# TASK REQUIREMENTS:
From the line containing "Click the 2019 year header cell" through the last line below, copy every line exactly, leaving out the pictures.

# GIVEN DATA:

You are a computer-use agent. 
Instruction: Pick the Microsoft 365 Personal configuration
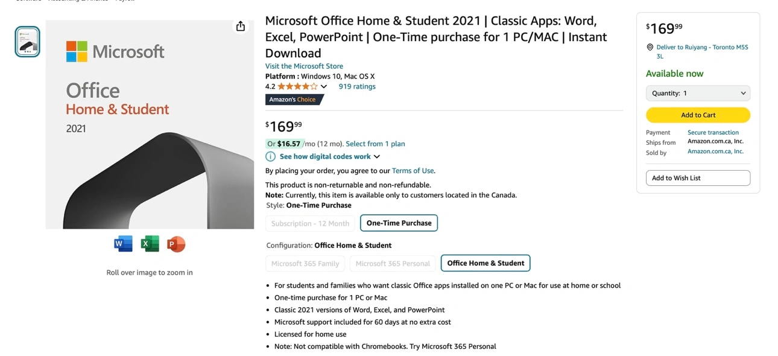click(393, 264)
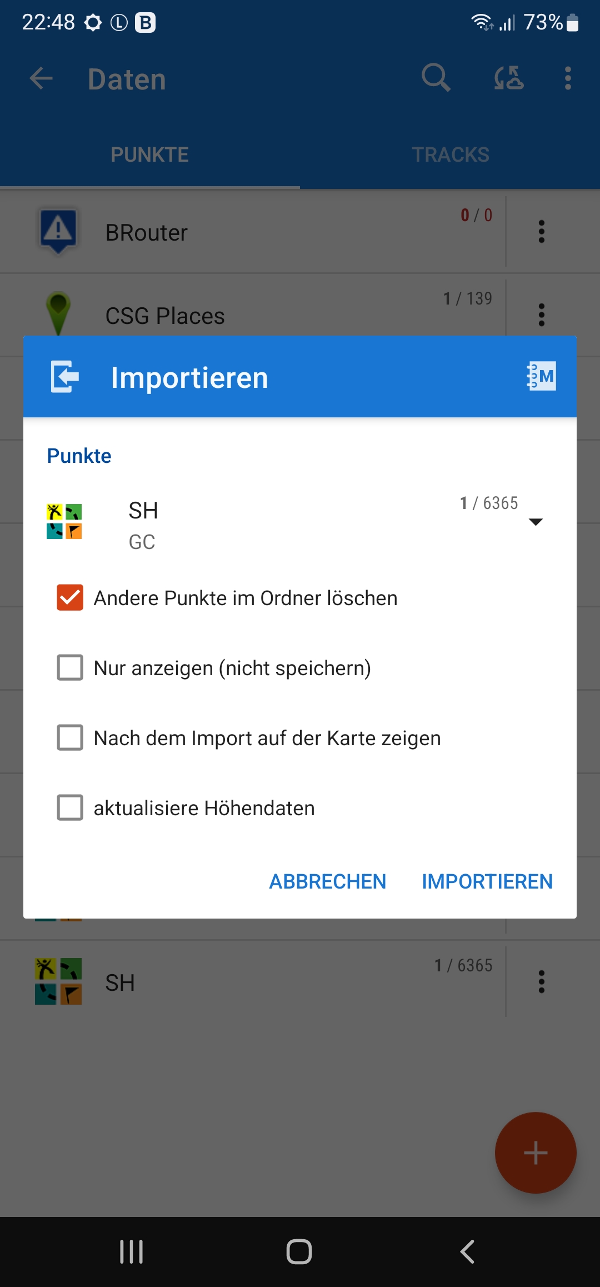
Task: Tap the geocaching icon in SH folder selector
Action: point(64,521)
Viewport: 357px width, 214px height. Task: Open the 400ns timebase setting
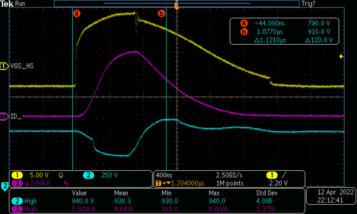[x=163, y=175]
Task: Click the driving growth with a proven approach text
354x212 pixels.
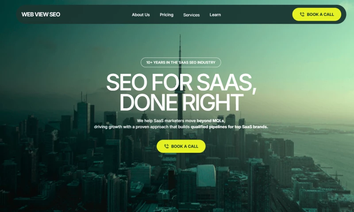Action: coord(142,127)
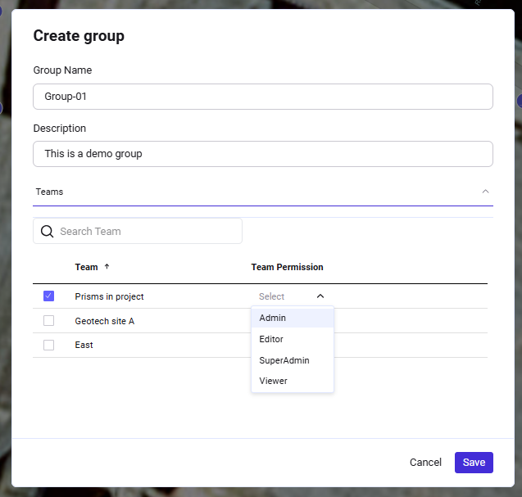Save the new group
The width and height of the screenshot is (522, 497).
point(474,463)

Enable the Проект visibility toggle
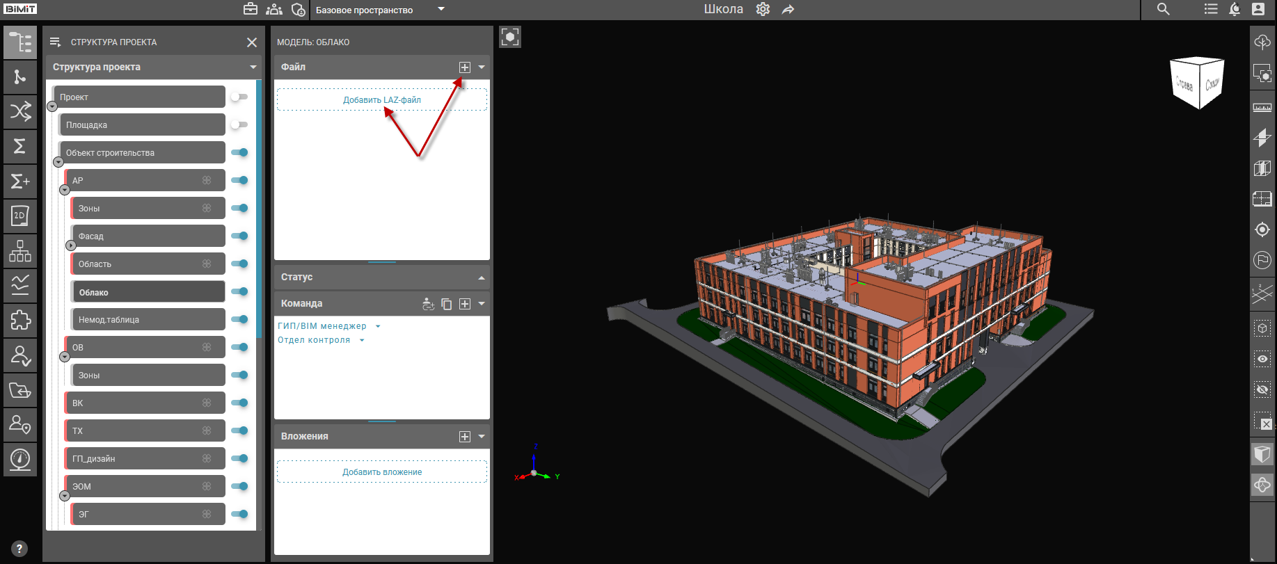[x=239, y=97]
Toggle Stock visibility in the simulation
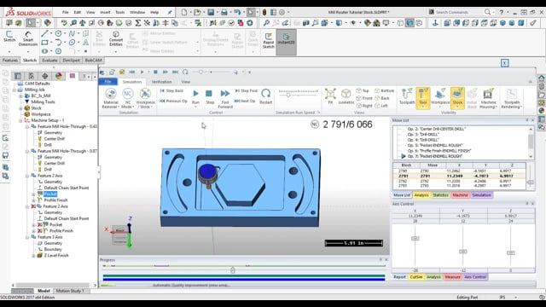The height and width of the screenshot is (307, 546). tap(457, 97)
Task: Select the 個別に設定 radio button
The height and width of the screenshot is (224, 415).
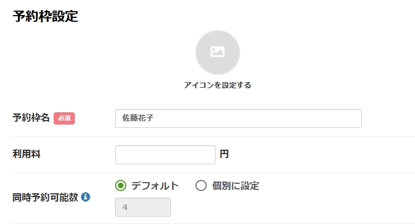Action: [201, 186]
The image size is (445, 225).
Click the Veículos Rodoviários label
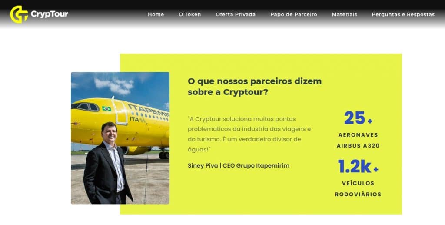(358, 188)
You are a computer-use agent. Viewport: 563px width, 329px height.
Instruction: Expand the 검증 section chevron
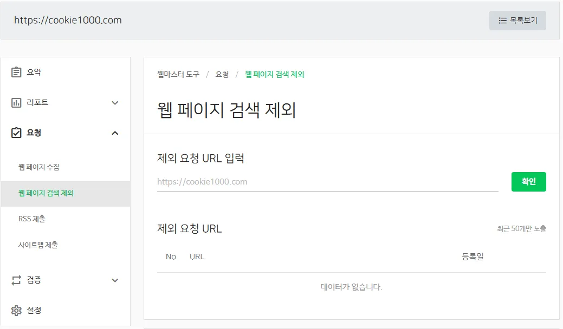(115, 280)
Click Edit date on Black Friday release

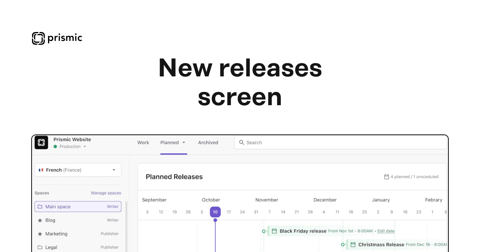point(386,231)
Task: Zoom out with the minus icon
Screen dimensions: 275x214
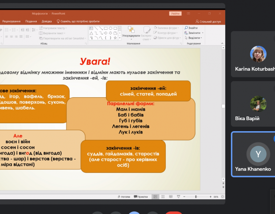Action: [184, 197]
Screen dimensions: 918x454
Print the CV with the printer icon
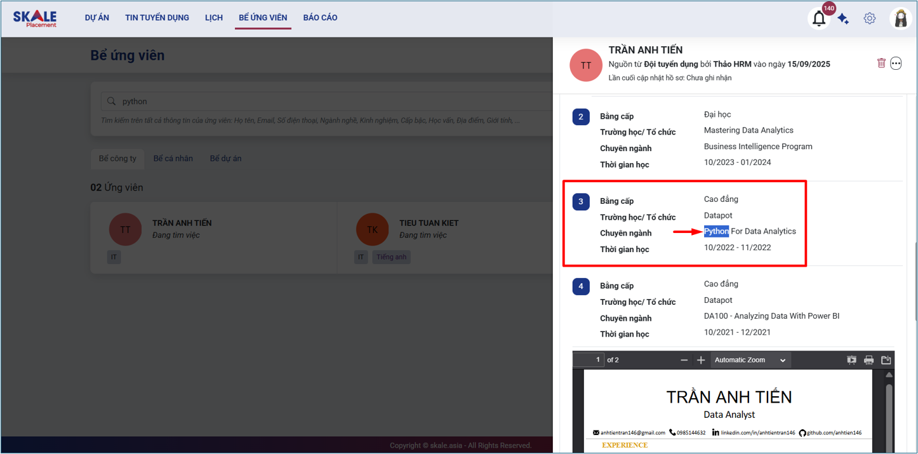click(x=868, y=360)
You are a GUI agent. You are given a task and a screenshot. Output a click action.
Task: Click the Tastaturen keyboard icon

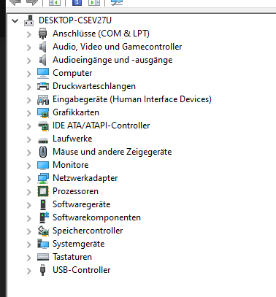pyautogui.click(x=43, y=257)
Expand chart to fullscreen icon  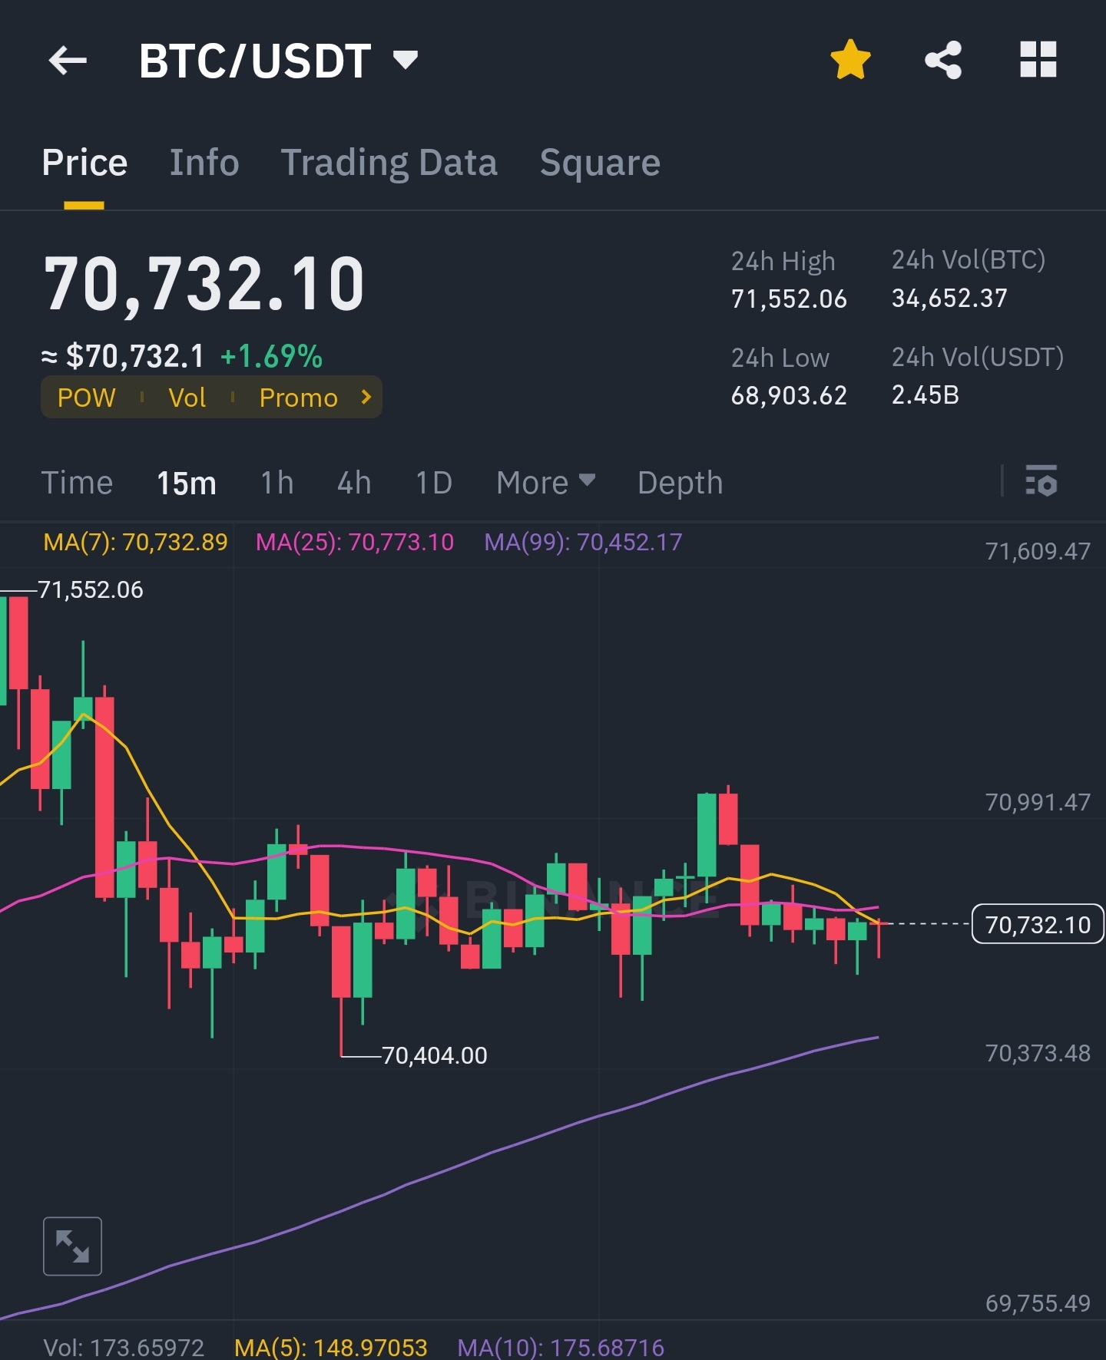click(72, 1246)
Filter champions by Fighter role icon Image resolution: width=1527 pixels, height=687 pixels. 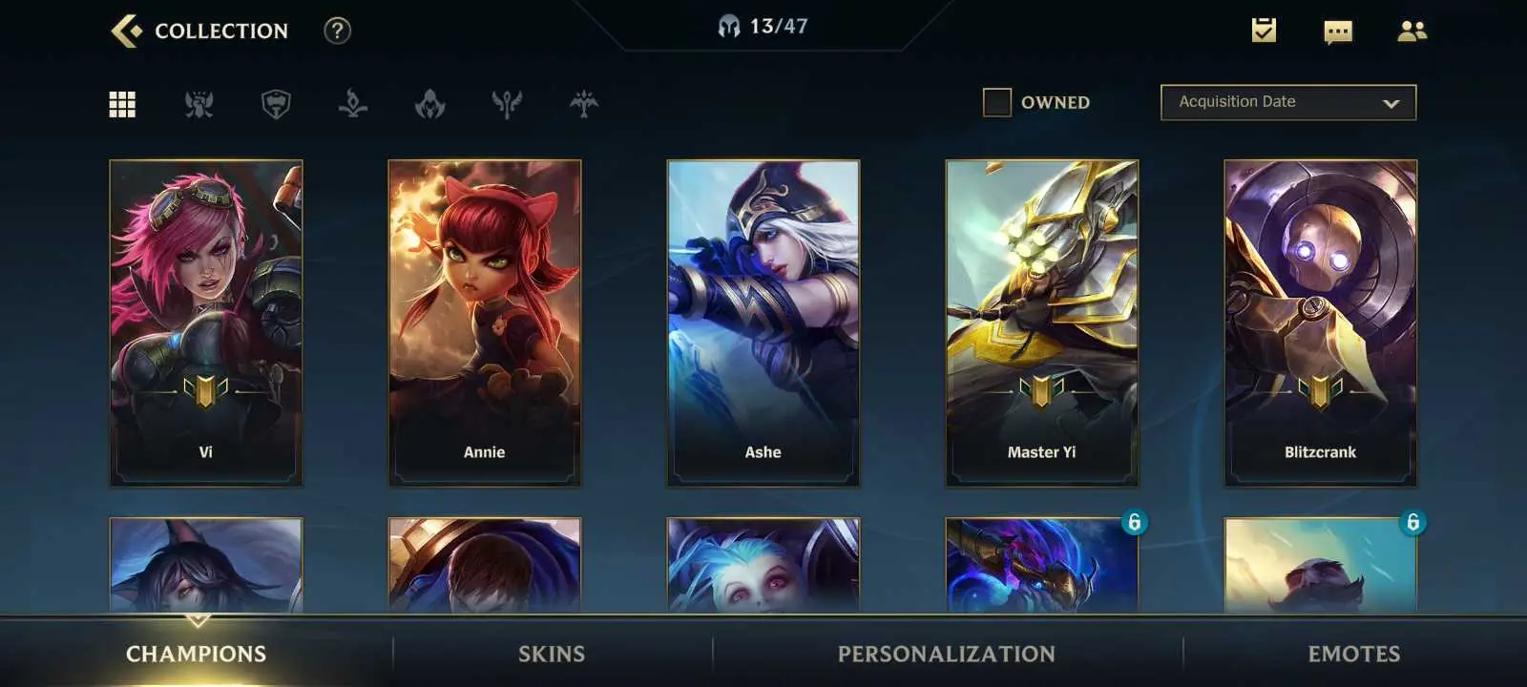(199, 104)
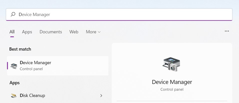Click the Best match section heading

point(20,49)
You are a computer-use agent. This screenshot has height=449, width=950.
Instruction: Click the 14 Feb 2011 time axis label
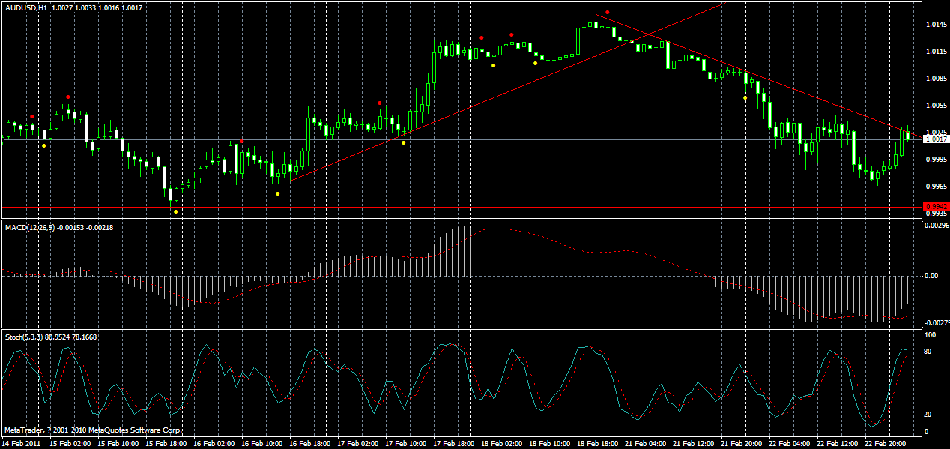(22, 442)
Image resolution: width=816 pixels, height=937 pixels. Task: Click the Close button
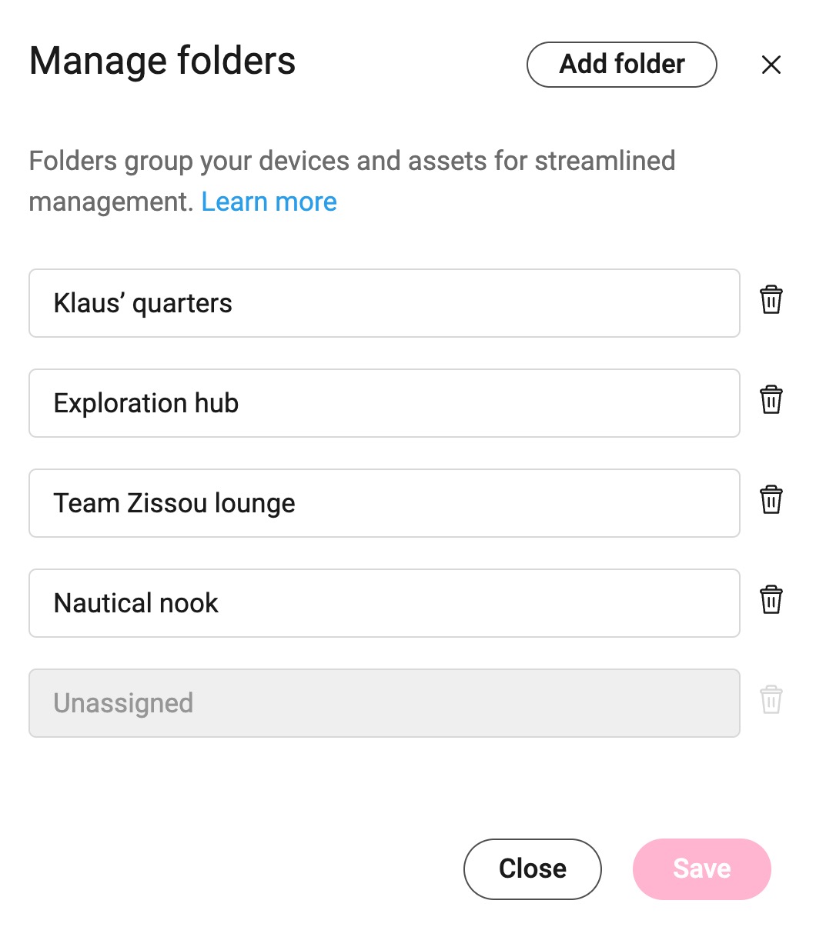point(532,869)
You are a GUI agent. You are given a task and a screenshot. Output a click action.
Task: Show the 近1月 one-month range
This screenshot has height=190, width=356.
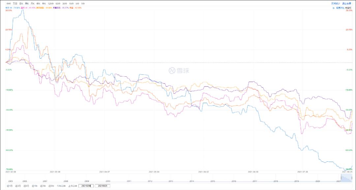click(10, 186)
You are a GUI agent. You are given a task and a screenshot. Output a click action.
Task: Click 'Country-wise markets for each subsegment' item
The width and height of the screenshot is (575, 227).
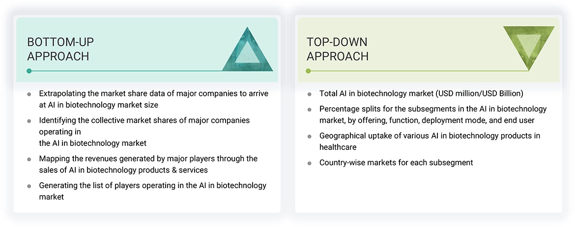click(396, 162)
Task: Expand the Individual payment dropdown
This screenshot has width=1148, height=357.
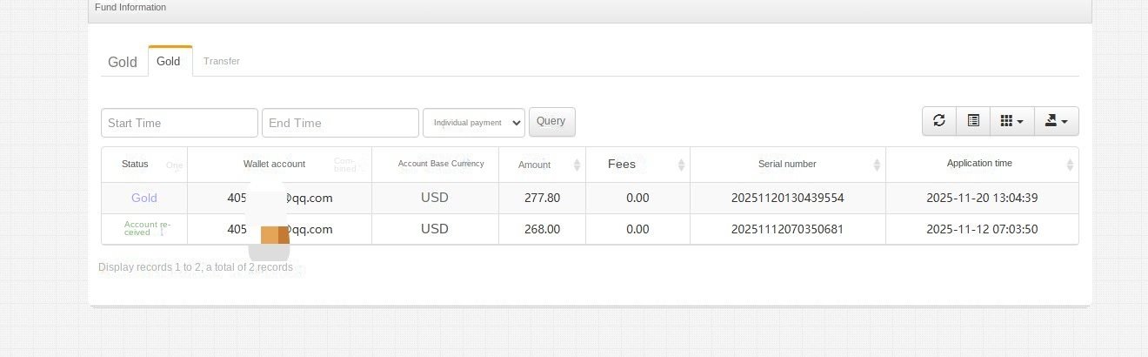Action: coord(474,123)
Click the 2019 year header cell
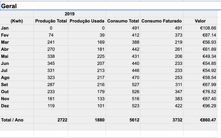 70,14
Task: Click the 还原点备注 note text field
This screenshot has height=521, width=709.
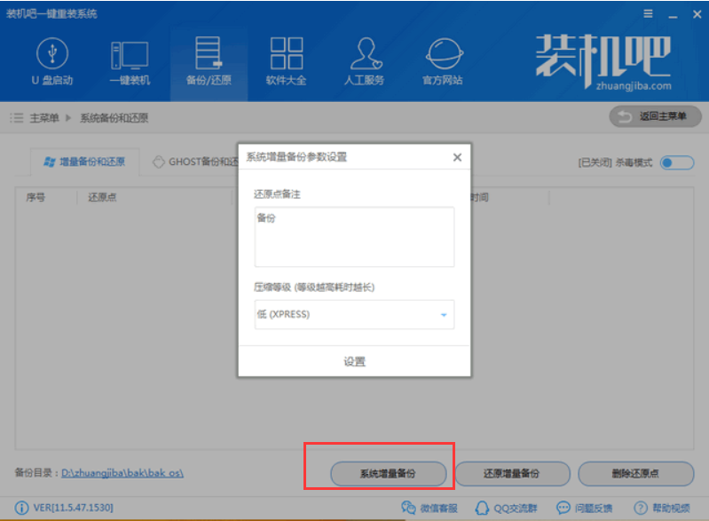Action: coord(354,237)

# SOLUTION FOR THIS PROBLEM:
Click the 2019 year header cell
 70,14
Task: Click the 还原点备注 note text field
This screenshot has height=521, width=709.
Action: coord(354,237)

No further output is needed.